Each of us needs a good and sound sleep. But sometimes falling asleep is not at all as easy as a person would like. In most cases, stress is the culprit. Therefore, it will not be superfluous for everyone to know at least a few practices of falling asleep quickly, including in a stressful situation.
1. Sleep mode
The graph is a useful thing. Scientists and experts recommend that you always go to bed and get up at the same time. Over time, the body will get used to this routine. This will not only help you fall asleep more easily, but also wake up on your own without the help of things like an alarm clock. A striking example is military service – soldiers have a rigid daily routine, including sleep, for the need to maintain the body in the right tone.
We pacify the mind. Visualizing calming pictures in your brain can help prevent surges in activity when they are not needed. This also applies to stressful situations when the mind is under pressure from irritating factors. Visualizing pleasant pictures will help put your brain and nerves in order and fall asleep faster.

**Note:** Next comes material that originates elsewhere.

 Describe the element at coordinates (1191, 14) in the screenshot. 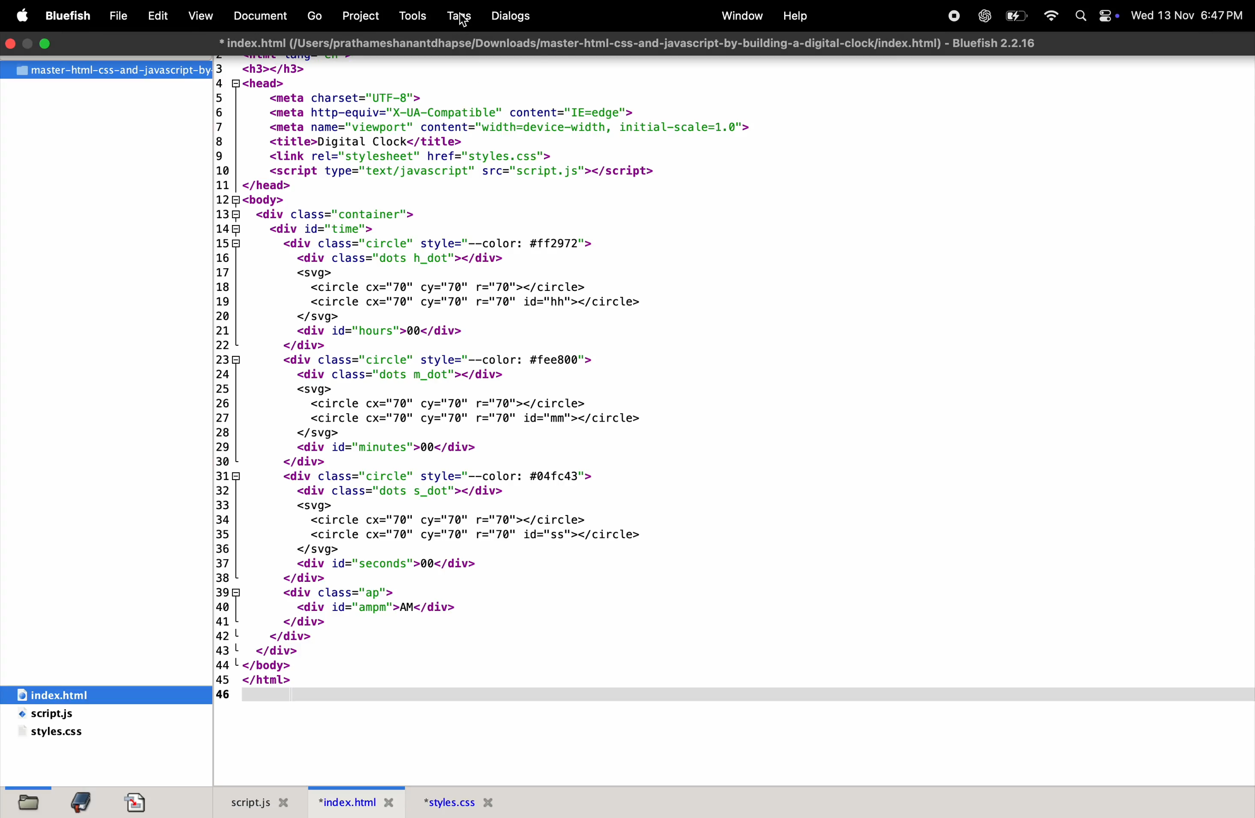

I see `Date and time` at that location.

Introduce ourselves in the boat and that’s it. A separate visualization technique that helps many people in especially difficult situations. If it is difficult to imagine an idealistic landscape, you can try to imagine yourself at least in a boat swaying on the waves. Most likely, the “motion sickness” effect will help you fall asleep quickly and soundly.
4. Muscle relaxation
We relax the whole body. A very effective method that promotes effective rest and quick sleep. Its essence is to relax most of the muscles in your body with the effort of thought. They usually start with the head. First, you should relax every muscle in your face, including your tongue. Then the shoulders and chest, each arm separately, and so on. Most of the adherents of this method “switch off” even before reaching the fingers.
5. Pretend to be asleep
Unexpectedly, but it will help. An amazing deception of your own body that really works. Surely in childhood, many pretended to be asleep in order to “roll around” a little more and unexpectedly fell asleep again for real! The state of rest and correct breathing are to blame.
6. Cold room
Before going to bed, the room should be ventilated. Of course, you need to sleep in a warm room. However, if sleep is very difficult, it will not be superfluous to properly ventilate the room before going to bed. It sounds strange, but cold air is actually better for falling asleep than warm air. The fact is that because of the cold air, the temperature of a person’s skin and his blood pressure approach the values that are set in the body during sleep.